Im Sommer liegt er unauffällig im Schatten eines Baumes. Jetzt, wo der Baum keine Blätter trägt, ist er deutlich sichtbar: der walzenförmige Stein am Südportal, dem ehemaligen Haupteingang der Lauenburger Maria-Magdalenen-Kirche. Er ist ein „Andenken“ an eine Zeit, in der die Kirche als moralische Instanz über Sitten und Tugenden wachte, und war, wie eine Tafel an der Kirche informiert, bis zum Ende des Dreißigjährigen Kriegs Mitte des 17. Jahrhunderts in Gebrauch: der Schandstein.

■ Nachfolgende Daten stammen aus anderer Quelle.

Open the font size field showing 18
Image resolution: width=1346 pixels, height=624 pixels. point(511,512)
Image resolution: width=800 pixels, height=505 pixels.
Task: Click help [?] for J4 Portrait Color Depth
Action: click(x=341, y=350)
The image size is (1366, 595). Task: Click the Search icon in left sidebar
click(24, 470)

„Auf diesem Stein wurden Menschen im wahrsten Sinne des Wortes angeprangert, die gegen bestimmte Bestimmungen des damaligen Kirchenrechts verstoßen hatten“, erläutert Historikerin Dr. Claudia Tanck. Das seien zum einen Ehebrecher und Ehebrecherinnen gewesen, wobei letztere wegen der spätestens nach neun Monaten sichtbaren Folgen entschieden häufiger verurteilt wurden.

Büßer standen auf dem Stein, mit dem Halseisen an die Mauer gefesselt

Zum anderen seien es Menschen gewesen, die den Besuch des Gottesdienstes versäumten und stattdessen Wirtshäuser aufsuchten. „Es wurden dort aber auch Menschen, die lästerlich redeten und fluchten, angebunden“, sagt Claudia Tanck. Denn was heute eher als schlechtes Verhalten verstanden wird, war im 16. Jahrhundert vor allem ein Ausdruck von Gotteslästerung und magischen Praktiken. Die Büßer mussten auf dem Stein stehen, ihr Hals wurde mit einem Halseisen an der Mauer angeschlossen. Ob einen Gottesdienst lang oder an mehreren Sonntagen ist unklar.

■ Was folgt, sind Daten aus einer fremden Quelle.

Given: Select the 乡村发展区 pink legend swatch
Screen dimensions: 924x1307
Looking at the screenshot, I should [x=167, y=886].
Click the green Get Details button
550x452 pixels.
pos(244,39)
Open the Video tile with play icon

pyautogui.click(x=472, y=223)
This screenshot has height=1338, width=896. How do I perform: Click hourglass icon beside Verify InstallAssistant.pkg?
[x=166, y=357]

Kürzlich sind im Nachlass alte Aufzeichnungen entdeckt worden, die von praktizierten Kirchenstrafen teilweise bis in die Mitte des 19. Jahrhunderts hinein berichteten. Dazu gehörten neben dem Schandstein auch der Pranger auf dem Marktplatz sowie der Galgen auf dem Hasenberg. „Die Prangerstrafe war eine Ehrenstrafe, die für bestimmte gemeinschaftsschädigende Vergehen angewendet wurde“, informiert Claudia Tanck. Im Weltlichen seien es zum Beispiel ­Bäcker gewesen, die ein zu leichtes oder mit minderwertigen Zutaten gebackenes Brot verkauften, oder aber Holz- und Gartendiebe. Diese wurden an den Pranger auf dem Marktplatz zur Schau gestellt.

Auf dem Galgen am Hasenberg wurden Mörder hingerichtet

Spektakulärer sind die Geschichten die sich um den Galgen auf dem Hasenberg ranken. Nach den Aufzeichnungen seien dort Mörder hingerichtet worden, das letzte Paar soll dort noch 1840 den Tod gefunden haben. „Das ist völlig abwegig“, wendet jedoch die Historikerin ein.

Die Strafen, die erstmals in der Lauenburger Polizei-Ordnung von 1599 aufgeschrieben worden waren, wurden im Herzogtum Lauenburg 1744 abgeschafft und von einer für damalige Verhältnisse sehr empfindlichen Geldstrafe abgelöst. Was Claudia Tanck bestätigen kann, ist, dass der Hasenberg lange als ein Ort bekannt war, an dem Selbstmörder begraben worden sind. Einst hätten Kinder beim Spielen sogar Knochen gefunden.